La Galleria Edarcom Europa partecipa alla fiera ARTO' Art Fair in Open City

Dal 3 al 5 aprile 2009 si terrà a Roma nel Palazzo dei Congressi dell’Eur la fiera d’arte contemporanea ArtO’_Art Fair in Open City. Quarantatre gallerie da tutto il mondo animeranno questa seconda edizione della fiera d’arte contemporanea di Roma, che quest’anno ha visto una totale rivisitazione della sua formula, sotto la direzione del critico e curatore indipendente Raffaele Gavarro.

La selezione delle gallerie ha infatti visto all’opera un gruppo di curatori che hanno coadiuvato il direttore nelle scelte, mirate ad individuare situazioni emergenti e con una forte vocazione alla ricerca. Dalla curatrice Julia Trolp che ha selezionato gallerie dell’Europa dell’est, fino ad un focus sulla situazione siciliana per la cura di Francesco Lucifora. Ma non solo gallerie. Ad ArtO’ ci sarà anche una nutrita rappresentanza dei più importanti magazine specializzati e alcuni degli editori italiani più importanti, specializzati nella pubblicazione di saggistica dedicata all’arte contemporanea. Dalla Meltemi di Roma, a Postmedia ed Eleuthera di Milano. Ma sarà possibile fermarsi a visitare anche i desk di alcuni dei musei italiani e internazionali selezionati tra quelli più impegnati nella proposizione del nuovo emergente. Dall’ICA di Sofia al Mnac di Bucarest, dalla Műcsarnok Kunsthalle di Budapest fino alla Galleria Comunale di Monfalcone. Sarà presente anche la Fondazione Gruppo Credito Valtellinese con l’ultraventennale attività espositiva di arte contemporanea delle Gallerie del Gruppo di Milano, Sondrio e Acireale e l’attività editoriale.

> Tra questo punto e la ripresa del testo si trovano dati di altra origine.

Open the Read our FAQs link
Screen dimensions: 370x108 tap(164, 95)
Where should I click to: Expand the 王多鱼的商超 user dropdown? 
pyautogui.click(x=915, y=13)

La Edarcom Europa Galleria d’Arte Contemporanea parteciperà ad ArtO’_ArtFair in Open City con una selezione di dipinti di Ugo Attardi, Enrico Benaglia, Ennio Calabria, Angelo Colagrossi, Marta Czok, Mario Ferrante, Piero Mascetti, Lino Tardia, Renzo Vespignani

XXXV° Mostra Collettiva di Primavera

 Dal 20 marzo al 24 aprile 2009 la galleria d’arte contemporanea Edarcom Europa ospiterà negli spazi di Via Macedonia, 12/16 a Roma, la tradizionale Mostra Collettiva di Primavera. La manifestazione, giunta alla XXXV° edizione, si compone di un’ampia esposizione di opere uniche, opere grafiche e sculture di affermati artisti contemporanei.

Tutta la superficie espositiva (400 mq) sarà allestita al fine di poter dare la giusta visibilità a ciascuno degli oltre trenta artisti che la galleria tratta.

ARTISTI: Ugo Attardi, Enrico Benaglia, Franz Borghese, Ennio Calabria, Michele Cascella, Tommaso Cascella, Angelo Colagrossi, Roberta Correnti, Marta Czok, Mario Ferrante, Salvatore Fiume, Emilio Greco, Renato Guttuso, Ivan Jakhnagiev, Franco Marzilli, Piero Mascetti, Maurizio Massi, Giuseppe Migneco, Norberto, Sigfrido Oliva, Ernesto Piccolo, Salvatore Provino, Domenico Purificato, Carlo Roselli, Sebastiano Sanguigni, Cynthia Segato, Aligi Sassu, Giovanni Stradone, Marco Tamburro, Lino Tardia, Renzo Vespignani.